PROBLEM DETAILS – Count every line in the entries that follow where the word "legend" appears, then state only the total.
---- SOURCE RECORDS
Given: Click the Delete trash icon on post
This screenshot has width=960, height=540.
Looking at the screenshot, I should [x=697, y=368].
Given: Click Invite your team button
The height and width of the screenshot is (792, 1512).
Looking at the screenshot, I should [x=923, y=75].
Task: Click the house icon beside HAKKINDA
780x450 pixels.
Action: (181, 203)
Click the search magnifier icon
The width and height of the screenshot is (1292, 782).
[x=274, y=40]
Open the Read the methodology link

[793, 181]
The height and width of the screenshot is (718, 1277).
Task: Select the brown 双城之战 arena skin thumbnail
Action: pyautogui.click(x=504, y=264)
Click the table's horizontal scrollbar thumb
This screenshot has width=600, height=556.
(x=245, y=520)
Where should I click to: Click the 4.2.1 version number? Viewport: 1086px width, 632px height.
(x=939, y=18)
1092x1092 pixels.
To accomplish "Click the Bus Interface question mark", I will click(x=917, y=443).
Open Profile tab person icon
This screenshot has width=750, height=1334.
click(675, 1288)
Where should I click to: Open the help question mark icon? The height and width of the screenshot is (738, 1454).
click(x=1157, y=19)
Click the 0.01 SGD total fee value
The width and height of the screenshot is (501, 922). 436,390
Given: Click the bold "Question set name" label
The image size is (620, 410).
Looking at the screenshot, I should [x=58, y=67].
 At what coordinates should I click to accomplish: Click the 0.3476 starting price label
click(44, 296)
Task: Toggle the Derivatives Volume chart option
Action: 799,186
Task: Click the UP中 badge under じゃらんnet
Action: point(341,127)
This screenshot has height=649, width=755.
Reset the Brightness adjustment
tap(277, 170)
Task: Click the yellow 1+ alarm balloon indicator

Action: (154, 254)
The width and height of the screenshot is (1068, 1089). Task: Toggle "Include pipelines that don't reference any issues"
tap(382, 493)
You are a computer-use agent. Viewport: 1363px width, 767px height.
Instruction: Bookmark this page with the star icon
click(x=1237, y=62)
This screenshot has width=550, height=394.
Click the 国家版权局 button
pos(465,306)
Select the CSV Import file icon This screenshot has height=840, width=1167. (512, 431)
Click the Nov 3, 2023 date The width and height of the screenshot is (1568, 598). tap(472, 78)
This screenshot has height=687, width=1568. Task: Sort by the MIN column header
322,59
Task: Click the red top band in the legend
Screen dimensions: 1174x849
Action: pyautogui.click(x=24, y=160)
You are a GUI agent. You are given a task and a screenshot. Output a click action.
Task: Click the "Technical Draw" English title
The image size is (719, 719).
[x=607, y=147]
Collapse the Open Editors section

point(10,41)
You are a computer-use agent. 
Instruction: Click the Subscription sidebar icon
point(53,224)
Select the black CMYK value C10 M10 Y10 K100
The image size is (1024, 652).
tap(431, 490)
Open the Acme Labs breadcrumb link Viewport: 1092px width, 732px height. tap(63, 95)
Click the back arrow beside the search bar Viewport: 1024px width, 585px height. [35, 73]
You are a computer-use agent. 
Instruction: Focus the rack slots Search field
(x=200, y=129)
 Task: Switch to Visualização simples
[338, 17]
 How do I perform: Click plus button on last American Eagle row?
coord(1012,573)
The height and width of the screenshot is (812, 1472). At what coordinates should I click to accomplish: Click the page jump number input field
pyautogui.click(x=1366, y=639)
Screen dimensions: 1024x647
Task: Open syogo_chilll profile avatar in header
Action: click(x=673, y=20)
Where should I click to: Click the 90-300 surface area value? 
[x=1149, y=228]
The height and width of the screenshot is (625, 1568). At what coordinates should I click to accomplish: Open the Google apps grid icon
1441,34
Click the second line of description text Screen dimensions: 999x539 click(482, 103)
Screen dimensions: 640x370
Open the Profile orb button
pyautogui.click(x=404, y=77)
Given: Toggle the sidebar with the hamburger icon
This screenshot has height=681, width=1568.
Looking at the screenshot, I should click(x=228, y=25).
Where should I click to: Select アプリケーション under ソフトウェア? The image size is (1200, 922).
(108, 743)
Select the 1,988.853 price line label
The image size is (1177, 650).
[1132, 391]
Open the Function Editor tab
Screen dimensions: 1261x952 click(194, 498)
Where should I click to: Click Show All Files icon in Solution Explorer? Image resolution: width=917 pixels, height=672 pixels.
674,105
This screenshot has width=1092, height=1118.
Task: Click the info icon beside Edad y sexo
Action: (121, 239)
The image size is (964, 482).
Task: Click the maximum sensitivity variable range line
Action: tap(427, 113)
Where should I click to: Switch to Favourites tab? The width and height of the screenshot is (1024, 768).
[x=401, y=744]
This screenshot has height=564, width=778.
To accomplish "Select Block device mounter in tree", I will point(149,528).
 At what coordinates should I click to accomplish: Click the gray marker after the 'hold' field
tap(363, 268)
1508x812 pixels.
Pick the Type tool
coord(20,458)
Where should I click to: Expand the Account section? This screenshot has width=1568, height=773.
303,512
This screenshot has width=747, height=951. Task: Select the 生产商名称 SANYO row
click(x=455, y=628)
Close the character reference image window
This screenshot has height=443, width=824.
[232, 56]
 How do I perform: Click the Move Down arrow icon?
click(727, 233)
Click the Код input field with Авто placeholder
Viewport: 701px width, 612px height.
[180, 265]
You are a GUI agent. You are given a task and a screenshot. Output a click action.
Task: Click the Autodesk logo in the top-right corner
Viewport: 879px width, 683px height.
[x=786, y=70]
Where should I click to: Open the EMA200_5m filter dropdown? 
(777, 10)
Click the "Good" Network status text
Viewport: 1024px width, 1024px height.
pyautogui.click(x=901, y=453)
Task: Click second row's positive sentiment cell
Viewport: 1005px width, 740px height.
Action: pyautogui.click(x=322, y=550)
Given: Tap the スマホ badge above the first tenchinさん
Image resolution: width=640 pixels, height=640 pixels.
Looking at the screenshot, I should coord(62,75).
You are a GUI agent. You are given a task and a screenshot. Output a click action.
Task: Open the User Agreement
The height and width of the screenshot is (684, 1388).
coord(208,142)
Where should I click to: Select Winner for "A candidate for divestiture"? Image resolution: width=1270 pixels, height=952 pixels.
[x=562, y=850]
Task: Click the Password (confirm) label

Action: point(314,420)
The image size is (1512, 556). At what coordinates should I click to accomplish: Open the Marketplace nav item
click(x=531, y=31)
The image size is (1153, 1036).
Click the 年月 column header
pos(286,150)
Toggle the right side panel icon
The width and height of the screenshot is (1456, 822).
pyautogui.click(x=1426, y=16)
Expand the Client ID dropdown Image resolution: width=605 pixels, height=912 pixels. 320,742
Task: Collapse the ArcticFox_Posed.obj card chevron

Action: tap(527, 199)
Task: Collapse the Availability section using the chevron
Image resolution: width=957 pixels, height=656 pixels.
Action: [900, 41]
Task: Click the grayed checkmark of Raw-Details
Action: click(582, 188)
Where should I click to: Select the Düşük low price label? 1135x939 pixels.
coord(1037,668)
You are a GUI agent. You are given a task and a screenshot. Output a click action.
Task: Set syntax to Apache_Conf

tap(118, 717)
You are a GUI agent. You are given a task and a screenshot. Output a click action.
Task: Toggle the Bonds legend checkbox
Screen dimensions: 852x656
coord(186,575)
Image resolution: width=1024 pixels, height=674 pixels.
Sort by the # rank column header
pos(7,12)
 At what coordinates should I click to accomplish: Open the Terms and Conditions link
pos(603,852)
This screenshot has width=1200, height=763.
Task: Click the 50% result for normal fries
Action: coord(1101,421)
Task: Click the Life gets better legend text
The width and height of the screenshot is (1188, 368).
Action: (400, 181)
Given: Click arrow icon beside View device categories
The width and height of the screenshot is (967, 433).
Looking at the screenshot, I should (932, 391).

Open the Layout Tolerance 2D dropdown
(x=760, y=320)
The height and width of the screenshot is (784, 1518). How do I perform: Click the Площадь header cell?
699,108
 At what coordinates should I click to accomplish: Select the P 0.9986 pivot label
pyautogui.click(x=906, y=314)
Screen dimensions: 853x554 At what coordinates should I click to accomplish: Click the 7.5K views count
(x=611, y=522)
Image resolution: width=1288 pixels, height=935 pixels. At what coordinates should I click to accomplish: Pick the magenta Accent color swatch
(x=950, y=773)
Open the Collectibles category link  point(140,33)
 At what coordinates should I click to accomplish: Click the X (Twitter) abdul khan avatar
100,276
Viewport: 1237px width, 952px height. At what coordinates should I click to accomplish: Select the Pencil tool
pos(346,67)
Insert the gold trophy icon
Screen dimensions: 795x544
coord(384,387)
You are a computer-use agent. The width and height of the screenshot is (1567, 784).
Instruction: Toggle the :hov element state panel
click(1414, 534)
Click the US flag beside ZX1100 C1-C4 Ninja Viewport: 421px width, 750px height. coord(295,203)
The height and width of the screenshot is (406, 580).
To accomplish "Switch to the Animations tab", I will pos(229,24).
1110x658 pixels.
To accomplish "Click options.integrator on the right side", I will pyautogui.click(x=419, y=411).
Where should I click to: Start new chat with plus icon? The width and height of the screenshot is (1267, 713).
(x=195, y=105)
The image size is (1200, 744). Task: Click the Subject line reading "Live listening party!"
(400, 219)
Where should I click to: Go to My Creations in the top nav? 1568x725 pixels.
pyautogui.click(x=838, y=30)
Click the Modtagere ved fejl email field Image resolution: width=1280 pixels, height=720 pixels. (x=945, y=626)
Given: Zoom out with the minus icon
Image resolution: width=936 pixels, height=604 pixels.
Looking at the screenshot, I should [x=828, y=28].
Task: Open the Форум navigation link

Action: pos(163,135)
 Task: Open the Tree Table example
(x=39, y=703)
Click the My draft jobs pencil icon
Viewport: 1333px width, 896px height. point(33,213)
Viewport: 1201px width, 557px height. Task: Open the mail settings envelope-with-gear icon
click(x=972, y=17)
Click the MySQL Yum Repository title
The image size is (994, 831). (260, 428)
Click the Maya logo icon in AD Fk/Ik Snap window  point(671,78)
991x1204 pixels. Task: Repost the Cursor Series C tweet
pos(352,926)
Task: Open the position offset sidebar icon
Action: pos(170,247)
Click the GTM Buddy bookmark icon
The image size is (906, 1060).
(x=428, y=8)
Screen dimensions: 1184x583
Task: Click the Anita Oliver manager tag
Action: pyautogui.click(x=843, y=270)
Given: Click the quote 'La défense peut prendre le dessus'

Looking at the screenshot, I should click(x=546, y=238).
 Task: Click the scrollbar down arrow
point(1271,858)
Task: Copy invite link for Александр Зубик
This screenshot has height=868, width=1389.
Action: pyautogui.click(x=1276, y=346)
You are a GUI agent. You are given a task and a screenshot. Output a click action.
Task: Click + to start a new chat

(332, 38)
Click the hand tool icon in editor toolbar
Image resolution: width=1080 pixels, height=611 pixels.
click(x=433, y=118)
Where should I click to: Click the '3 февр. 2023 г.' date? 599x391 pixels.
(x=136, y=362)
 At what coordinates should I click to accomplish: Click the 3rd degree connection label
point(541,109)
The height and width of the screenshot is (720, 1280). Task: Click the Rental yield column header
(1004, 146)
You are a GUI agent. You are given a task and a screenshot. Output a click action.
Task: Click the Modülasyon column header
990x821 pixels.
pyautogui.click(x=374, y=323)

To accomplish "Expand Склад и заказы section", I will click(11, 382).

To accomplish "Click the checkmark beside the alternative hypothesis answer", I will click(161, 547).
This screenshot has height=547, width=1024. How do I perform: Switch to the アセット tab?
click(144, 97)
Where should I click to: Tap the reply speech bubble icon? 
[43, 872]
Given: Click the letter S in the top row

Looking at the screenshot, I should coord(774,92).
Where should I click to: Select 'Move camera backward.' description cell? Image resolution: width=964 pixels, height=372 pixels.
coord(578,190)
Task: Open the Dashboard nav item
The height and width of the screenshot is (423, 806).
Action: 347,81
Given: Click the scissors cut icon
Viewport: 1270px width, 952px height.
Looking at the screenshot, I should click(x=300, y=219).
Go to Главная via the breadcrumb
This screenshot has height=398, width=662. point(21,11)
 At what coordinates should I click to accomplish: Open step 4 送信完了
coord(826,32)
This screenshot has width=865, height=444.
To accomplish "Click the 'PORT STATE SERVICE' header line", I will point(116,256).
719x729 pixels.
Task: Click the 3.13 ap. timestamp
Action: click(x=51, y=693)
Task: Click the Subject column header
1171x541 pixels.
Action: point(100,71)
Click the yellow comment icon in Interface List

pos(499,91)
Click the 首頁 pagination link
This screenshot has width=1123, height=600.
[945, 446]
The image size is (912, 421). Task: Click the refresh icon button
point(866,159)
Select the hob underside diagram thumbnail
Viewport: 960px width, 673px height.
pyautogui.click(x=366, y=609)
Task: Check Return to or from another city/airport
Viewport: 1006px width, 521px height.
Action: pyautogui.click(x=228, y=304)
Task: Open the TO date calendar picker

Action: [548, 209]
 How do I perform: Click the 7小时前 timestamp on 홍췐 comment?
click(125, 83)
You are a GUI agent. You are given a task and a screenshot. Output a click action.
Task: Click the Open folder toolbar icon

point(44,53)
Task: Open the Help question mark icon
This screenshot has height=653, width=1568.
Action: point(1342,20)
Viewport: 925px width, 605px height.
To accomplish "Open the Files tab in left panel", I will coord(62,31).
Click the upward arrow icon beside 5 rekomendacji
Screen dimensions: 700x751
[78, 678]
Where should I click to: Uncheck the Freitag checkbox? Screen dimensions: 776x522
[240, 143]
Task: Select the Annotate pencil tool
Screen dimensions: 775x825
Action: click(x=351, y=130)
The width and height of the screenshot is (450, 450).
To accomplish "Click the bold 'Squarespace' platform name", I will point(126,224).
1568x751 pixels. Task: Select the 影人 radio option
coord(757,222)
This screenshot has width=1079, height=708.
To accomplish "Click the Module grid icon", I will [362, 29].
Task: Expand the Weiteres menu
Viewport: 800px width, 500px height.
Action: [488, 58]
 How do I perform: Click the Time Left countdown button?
--------
RESPONSE TO THIS EXERCISE – 3